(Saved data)
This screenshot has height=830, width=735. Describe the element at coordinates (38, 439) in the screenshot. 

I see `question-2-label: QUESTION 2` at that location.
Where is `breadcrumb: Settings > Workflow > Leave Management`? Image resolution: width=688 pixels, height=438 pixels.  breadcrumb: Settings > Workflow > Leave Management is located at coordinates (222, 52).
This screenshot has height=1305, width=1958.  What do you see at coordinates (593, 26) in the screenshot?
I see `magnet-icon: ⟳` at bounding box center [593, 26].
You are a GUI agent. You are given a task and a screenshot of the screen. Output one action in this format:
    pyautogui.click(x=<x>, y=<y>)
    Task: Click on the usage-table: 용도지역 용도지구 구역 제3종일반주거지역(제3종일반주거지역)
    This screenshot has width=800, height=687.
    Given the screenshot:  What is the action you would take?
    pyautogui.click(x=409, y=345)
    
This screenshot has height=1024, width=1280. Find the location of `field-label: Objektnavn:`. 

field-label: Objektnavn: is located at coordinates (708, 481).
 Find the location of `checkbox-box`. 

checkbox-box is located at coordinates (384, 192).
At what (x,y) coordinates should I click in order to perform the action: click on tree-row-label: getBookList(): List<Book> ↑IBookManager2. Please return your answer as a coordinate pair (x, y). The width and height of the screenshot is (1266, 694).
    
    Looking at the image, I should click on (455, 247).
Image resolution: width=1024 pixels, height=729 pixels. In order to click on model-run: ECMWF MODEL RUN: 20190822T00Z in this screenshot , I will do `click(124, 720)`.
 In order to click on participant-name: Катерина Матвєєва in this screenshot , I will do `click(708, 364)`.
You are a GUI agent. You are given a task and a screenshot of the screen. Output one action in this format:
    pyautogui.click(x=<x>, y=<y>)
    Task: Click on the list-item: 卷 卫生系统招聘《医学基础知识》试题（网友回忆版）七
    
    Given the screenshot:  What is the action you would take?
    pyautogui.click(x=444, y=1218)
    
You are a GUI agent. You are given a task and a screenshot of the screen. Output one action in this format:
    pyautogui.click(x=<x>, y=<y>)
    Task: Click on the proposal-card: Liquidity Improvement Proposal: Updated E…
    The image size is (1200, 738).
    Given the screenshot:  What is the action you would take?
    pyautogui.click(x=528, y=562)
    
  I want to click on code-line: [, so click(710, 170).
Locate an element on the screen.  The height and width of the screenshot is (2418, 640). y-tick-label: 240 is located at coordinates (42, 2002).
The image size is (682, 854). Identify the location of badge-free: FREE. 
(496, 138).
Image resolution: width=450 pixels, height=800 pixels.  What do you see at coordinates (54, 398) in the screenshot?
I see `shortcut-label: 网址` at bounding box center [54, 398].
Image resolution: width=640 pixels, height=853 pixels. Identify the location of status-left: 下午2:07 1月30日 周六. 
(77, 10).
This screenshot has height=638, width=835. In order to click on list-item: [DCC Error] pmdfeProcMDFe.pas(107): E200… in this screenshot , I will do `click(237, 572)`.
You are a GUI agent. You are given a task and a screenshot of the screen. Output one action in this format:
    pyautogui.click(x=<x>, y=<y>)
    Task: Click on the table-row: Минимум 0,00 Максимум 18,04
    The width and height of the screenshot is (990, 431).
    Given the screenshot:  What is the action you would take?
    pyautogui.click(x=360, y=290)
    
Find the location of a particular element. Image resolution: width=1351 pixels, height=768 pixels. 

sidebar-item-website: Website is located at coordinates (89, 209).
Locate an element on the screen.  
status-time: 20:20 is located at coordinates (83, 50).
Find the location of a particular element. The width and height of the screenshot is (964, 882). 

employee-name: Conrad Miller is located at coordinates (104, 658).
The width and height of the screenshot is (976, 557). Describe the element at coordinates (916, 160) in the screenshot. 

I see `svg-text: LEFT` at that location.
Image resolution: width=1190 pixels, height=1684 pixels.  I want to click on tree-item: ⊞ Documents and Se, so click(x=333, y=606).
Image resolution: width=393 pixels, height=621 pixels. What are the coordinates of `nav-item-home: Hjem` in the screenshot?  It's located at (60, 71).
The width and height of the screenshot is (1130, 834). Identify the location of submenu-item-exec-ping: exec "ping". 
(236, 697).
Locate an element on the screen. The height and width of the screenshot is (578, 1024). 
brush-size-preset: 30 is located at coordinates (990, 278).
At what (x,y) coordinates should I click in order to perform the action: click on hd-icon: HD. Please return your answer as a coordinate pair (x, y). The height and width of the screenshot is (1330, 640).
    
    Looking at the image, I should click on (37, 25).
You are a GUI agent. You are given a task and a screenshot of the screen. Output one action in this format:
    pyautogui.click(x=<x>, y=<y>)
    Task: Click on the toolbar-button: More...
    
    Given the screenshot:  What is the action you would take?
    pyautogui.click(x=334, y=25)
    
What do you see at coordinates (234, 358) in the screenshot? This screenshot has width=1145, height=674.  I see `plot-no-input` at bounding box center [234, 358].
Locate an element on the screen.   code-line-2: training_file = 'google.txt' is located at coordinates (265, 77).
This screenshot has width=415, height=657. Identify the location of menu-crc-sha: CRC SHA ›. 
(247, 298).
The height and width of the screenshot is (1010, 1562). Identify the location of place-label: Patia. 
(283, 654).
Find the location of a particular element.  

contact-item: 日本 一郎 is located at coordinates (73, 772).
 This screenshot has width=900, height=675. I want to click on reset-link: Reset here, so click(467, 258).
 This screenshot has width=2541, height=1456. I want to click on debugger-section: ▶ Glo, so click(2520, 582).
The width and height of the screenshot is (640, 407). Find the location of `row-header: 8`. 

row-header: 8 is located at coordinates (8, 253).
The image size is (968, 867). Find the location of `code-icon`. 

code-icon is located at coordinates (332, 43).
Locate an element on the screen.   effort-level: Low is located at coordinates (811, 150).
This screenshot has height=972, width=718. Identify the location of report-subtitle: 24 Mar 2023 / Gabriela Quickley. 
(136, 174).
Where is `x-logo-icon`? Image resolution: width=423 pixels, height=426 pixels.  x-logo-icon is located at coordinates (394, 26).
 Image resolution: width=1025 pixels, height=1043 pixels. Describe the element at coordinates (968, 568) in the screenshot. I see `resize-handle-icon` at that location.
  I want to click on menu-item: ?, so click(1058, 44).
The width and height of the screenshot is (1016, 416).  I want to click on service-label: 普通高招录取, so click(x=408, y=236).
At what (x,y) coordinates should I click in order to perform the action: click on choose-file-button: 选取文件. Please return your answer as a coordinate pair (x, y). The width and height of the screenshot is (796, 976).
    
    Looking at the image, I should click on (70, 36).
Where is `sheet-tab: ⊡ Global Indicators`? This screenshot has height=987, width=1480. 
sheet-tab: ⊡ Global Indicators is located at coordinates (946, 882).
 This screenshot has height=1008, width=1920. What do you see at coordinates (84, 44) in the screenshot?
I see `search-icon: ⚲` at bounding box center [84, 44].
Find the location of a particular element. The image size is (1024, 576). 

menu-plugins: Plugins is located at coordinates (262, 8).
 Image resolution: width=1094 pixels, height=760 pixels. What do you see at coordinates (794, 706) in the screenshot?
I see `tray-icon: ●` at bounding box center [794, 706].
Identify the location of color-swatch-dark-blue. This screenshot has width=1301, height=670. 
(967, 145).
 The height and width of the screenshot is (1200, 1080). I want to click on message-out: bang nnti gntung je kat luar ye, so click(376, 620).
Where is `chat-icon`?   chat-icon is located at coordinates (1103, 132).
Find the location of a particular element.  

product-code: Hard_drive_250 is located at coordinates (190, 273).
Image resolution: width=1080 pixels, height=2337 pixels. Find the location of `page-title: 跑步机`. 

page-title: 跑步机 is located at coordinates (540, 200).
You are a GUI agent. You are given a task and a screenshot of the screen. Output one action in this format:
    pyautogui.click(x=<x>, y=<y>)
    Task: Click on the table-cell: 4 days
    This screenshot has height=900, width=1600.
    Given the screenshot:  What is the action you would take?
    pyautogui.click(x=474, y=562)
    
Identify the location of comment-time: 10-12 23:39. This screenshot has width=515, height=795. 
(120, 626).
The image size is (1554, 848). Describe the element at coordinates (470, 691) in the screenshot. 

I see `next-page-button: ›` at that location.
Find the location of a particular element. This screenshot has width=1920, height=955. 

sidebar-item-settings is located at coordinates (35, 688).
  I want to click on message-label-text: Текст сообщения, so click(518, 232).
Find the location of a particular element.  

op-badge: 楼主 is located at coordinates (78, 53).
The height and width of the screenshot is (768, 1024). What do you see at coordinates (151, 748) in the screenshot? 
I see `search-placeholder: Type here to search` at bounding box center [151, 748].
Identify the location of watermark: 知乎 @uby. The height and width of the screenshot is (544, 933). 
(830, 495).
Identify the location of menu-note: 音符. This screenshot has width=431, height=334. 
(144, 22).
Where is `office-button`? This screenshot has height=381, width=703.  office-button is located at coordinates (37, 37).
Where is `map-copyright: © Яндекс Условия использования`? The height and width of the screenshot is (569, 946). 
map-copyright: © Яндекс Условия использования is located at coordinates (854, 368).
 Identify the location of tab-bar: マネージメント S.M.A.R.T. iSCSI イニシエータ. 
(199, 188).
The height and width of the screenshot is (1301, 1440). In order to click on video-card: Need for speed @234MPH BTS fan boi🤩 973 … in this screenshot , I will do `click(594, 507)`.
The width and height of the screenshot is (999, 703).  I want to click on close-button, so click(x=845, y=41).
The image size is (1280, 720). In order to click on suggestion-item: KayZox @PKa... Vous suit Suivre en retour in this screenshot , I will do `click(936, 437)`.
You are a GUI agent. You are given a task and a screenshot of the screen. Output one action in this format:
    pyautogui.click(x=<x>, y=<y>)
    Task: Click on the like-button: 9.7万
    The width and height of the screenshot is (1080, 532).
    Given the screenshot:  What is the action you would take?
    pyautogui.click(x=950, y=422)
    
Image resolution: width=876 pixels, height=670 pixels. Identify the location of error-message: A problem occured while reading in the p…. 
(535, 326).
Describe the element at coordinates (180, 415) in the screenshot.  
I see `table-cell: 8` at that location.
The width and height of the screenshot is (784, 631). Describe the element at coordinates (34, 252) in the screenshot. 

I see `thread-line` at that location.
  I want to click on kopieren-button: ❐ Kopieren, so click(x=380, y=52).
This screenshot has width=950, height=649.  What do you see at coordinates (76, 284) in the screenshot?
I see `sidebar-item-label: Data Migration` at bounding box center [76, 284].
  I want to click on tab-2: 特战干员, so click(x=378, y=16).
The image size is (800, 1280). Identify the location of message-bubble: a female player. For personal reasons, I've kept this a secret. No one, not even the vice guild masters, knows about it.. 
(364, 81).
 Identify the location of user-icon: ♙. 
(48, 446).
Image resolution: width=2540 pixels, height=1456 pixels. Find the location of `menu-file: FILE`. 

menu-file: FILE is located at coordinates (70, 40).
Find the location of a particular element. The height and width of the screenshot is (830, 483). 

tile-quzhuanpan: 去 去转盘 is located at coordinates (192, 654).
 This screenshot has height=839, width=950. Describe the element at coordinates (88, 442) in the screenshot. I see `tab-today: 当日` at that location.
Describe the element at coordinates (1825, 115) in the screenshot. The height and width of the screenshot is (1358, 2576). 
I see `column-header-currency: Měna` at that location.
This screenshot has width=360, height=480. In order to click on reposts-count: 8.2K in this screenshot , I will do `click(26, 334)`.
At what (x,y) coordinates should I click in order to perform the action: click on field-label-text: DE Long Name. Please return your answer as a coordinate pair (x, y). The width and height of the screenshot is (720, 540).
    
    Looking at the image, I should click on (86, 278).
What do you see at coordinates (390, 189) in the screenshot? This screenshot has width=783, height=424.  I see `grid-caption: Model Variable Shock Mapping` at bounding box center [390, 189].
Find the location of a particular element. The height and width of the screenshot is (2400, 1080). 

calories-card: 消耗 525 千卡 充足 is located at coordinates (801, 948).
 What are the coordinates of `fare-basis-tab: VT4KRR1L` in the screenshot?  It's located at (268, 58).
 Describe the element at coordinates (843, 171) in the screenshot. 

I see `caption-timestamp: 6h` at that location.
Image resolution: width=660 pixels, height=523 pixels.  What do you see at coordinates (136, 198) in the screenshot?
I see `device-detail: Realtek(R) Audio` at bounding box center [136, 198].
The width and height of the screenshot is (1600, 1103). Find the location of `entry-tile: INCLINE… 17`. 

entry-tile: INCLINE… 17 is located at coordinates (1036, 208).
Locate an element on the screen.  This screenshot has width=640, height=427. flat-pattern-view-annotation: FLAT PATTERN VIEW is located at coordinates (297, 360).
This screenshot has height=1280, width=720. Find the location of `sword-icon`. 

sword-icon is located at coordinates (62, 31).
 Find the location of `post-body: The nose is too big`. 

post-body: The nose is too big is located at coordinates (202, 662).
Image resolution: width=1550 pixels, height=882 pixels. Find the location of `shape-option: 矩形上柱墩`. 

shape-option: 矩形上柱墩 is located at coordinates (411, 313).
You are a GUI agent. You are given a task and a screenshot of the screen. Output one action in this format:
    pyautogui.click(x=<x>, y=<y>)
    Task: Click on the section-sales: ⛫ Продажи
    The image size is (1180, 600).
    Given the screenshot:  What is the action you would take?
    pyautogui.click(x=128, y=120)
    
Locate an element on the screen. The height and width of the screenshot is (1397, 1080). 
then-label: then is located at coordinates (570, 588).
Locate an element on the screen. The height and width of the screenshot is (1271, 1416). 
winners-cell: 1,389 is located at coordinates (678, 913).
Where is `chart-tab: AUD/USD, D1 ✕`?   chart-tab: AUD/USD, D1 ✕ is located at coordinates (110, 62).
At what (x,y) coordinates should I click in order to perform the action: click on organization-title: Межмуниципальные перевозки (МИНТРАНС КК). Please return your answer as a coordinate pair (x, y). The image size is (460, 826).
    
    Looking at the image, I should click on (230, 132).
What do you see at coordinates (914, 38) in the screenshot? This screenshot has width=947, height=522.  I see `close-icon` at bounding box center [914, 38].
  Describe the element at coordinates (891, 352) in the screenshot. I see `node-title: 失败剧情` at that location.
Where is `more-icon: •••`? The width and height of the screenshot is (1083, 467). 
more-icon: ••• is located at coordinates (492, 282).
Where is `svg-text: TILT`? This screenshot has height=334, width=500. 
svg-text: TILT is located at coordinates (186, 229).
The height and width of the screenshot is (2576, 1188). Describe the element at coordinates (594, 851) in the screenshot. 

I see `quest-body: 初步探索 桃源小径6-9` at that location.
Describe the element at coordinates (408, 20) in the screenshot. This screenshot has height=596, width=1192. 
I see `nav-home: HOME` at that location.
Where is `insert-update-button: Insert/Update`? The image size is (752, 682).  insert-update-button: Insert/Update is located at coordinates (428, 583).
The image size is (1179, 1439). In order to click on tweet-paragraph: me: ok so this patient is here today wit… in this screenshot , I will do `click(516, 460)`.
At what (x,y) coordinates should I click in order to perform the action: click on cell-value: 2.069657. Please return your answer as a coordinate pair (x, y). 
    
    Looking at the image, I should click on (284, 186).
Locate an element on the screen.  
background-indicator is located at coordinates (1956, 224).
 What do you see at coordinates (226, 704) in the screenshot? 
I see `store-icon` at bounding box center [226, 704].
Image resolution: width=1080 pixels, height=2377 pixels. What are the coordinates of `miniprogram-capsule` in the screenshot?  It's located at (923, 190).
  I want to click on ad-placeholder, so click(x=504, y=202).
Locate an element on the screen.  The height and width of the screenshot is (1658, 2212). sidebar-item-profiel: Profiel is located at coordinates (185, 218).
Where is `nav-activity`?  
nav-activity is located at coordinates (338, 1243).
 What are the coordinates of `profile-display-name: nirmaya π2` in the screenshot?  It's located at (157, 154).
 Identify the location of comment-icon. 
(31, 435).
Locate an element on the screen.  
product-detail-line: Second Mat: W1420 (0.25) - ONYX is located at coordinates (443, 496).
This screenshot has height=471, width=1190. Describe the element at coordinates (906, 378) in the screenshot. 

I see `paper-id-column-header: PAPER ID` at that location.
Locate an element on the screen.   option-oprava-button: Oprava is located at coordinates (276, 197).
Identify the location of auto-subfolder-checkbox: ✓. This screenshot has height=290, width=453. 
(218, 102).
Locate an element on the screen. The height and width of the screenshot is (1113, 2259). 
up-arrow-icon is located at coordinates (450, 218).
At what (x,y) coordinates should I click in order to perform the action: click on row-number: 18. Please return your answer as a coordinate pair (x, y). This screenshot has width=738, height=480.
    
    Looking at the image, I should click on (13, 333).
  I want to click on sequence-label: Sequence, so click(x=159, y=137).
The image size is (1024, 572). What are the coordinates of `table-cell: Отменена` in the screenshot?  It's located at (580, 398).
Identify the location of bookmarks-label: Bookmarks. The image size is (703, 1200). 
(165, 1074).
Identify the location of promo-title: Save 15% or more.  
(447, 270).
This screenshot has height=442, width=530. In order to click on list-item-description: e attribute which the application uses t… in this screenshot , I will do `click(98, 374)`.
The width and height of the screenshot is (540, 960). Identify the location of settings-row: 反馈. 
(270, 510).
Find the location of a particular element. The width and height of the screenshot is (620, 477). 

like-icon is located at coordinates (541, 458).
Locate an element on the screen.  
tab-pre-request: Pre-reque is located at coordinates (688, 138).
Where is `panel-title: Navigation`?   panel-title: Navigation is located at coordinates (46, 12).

### REQUIRED ACTION
Can you turn the records from the line containing "Identify the location of menu-note: 音符." down to the line containing "I want to click on kopieren-button: ❐" into a numbered list, both of those lines included and blank lines left out?

### TASK SOLUTION
1. Identify the location of menu-note: 音符. This screenshot has width=431, height=334. 
2. (144, 22).
3. Where is `office-button`? This screenshot has height=381, width=703.  office-button is located at coordinates (37, 37).
4. Where is `map-copyright: © Яндекс Условия использования`? The height and width of the screenshot is (569, 946). 
5. map-copyright: © Яндекс Условия использования is located at coordinates (854, 368).
6.  Identify the location of tab-bar: マネージメント S.M.A.R.T. iSCSI イニシエータ. 
7. (199, 188).
8. The height and width of the screenshot is (1301, 1440). In order to click on video-card: Need for speed @234MPH BTS fan boi🤩 973 … in this screenshot , I will do `click(594, 507)`.
9. The width and height of the screenshot is (999, 703).  I want to click on close-button, so click(x=845, y=41).
10. The image size is (1280, 720). In order to click on suggestion-item: KayZox @PKa... Vous suit Suivre en retour in this screenshot , I will do `click(936, 437)`.
11. You are a GUI agent. You are given a task and a screenshot of the screen. Output one action in this format:
12.     pyautogui.click(x=<x>, y=<y>)
13.     Task: Click on the like-button: 9.7万
14.     The width and height of the screenshot is (1080, 532).
15.     Given the screenshot:  What is the action you would take?
16.     pyautogui.click(x=950, y=422)
17. Image resolution: width=876 pixels, height=670 pixels. Identify the location of error-message: A problem occured while reading in the p…. 
18. (535, 326).
19. Describe the element at coordinates (180, 415) in the screenshot.  
20. I see `table-cell: 8` at that location.
21. The width and height of the screenshot is (784, 631). Describe the element at coordinates (34, 252) in the screenshot. 
22. I see `thread-line` at that location.
23.   I want to click on kopieren-button: ❐ Kopieren, so click(x=380, y=52).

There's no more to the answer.